Elle s’était attendue à ce qu’il monte devant, mais il lui poussa son tapis de yoga et un tas de bouquins de côté et prit place à l’arrière. Très bien. Au moins comme ça, elle pourrait mettre le chauffage.
Elle s’installa au volant, fit démarrer la voiture et jeta un coup d’œil dans le rétroviseur.
— On peut y aller, Dr Oltamu ? demanda-t-elle avec le sourire de celle qui savait tout sur lui, alors qu’en vérité, elle n’en avait pas la moindre idée.
— On peut y aller, répondit-il dans un anglais enjoué et parfaitement maîtrisé où perçait le léger accent de cet homme originaire du… Soudan, non ?
Du Nigeria ? Elle n’arrivait pas à se rappeler. Elle avait vu sa bio, évidemment – Christine s’assurait que les étudiants accompagnateurs soient pourvus de photos et des biographies complètes des distingués orateurs qu’ils auraient à trimballer tout au long de cette glorieuse semaine durant laquelle l’université de Hammel cherchait à attirer quelques-uns des esprits mondiaux les plus brillants sur son campus. L’université de Lettres et Sciences sociales située dans le sud du Maine était petite mais pleine de vigueur, et juste assez proche de Boston pour pouvoir piquer quelques-uns des conférenciers de Harvard ou du MIT cherchant à se faire de l’argent en plus, et dont les noms présentaient bien dans les brochures destinées aux donateurs ainsi qu’aux futurs étudiants. L’idée était d’avoir les plus célèbres, et Hammel y parvenait, mais le Dr Oltamu n’en faisait pas partie. Il devait y avoir une raison pour qu’il soit le premier à passer et non le dernier.
C’était la deuxième année que Tara faisait partie du comité d’accueil étudiant, mais c’était aussi sa dernière car elle s’apprêtait à partir. Elle avait suivi des cours supplémentaires durant les vacances d’été et ne comptait prendre son envol qu’en décembre bien qu’elle pût assister à la remise officielle des diplômes en mai. Elle espérait être absorbée par des projets plus grands et plus intéressants en mai, mais qui sait, peut-être aurait-elle envie de revenir d’ici là ? C’était tout à fait possible. En fait, elle éprouvait déjà la nostalgie de Hammel parce qu’elle savait y goûter pour la dernière fois.
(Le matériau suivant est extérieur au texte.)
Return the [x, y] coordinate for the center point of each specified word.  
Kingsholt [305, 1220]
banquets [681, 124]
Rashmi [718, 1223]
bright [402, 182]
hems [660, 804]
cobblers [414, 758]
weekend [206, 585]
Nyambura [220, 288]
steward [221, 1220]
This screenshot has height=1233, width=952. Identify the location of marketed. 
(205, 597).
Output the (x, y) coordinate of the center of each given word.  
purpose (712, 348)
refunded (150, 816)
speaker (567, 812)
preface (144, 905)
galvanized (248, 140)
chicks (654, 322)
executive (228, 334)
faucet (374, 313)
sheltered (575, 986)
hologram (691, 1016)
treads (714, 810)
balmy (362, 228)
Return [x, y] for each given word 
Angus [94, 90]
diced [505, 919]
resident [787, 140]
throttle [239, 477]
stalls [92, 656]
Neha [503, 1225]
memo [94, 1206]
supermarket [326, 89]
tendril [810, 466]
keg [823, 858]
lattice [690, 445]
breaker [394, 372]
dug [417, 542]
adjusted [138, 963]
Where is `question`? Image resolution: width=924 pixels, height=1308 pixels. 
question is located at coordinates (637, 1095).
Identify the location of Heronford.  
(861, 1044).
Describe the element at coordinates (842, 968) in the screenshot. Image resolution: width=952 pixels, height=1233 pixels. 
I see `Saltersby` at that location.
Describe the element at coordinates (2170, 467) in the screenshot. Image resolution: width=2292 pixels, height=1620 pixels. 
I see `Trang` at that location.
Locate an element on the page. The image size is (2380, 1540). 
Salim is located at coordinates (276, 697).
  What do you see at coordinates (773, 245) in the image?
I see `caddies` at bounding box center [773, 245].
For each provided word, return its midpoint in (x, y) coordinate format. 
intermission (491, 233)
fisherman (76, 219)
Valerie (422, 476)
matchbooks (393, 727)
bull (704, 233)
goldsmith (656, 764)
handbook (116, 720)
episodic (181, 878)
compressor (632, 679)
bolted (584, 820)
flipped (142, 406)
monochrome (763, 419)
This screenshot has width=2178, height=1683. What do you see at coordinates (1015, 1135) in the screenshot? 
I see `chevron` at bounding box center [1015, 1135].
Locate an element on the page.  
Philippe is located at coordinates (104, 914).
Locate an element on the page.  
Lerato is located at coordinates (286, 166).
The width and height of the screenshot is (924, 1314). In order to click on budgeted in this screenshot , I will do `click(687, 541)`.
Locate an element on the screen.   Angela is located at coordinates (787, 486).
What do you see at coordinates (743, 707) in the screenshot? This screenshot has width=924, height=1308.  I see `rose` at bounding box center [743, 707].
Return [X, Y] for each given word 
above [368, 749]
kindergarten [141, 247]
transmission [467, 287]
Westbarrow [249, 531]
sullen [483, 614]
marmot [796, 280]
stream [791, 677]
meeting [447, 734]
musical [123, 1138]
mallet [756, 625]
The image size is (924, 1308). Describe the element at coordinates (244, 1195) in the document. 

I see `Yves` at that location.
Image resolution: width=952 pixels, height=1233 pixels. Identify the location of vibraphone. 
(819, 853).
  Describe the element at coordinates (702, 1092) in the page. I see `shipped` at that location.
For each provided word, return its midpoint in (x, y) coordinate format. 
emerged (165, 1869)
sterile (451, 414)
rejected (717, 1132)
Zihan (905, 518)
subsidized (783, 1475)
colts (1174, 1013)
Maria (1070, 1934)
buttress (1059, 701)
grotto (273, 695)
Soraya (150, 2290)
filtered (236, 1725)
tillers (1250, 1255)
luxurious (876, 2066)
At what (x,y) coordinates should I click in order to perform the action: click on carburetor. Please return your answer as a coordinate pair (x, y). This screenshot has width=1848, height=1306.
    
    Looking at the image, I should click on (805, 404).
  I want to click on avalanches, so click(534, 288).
Dernier automne dans le Maine, dernières fêtes, derniers partiels, beaucoup de dernières fois.
— On est dans les temps, oui ? demanda le Dr Oltamu.
Il vérifia sur une impressionnante montre en or qu’il portait au poignet gauche, un accessoire qui aurait très bien collé avec son élégant costume si seulement celui-ci avait réellement été à sa taille. Le professeur semblait avoir dédaigné le sur-mesure et allait donc faire son discours affublé d’un costume de prix qu’on aurait dit refilé par un frangin plus grand et plus maigre.
Faire son discours sur…
Bordel, mais qu’est-ce qu’il fait, déjà ?
— On sera pile à l’heure, répondit-elle. Et j’ai hâte d’écouter votre présentation ce soir.
Présentation sur…
Elle avait escompté un peu d’aide, mais il se retourna et contempla la route par la lunette arrière.
— Il y a un itinéraire défini ? demanda-t-il.
— Que voulez-vous dire ?
— Pour se rendre du restaurant au théâtre. Tout le monde emprunte le même chemin ?
— Euh, oui. Enfin, pour autant que je sache.
— On peut en prendre un autre ?
— Je vous demande pardon ? dit-elle en fronçant les sourcils.
— Faites-moi faire le Tara tour, continua-t-il en se retournant et en lui décochant un sourire forcé. J’aimerais voir vos endroits favoris dans le coin.
— Hum… Eh bien mais, je dois vous amener là-bas à l’heure, mais… d’accord.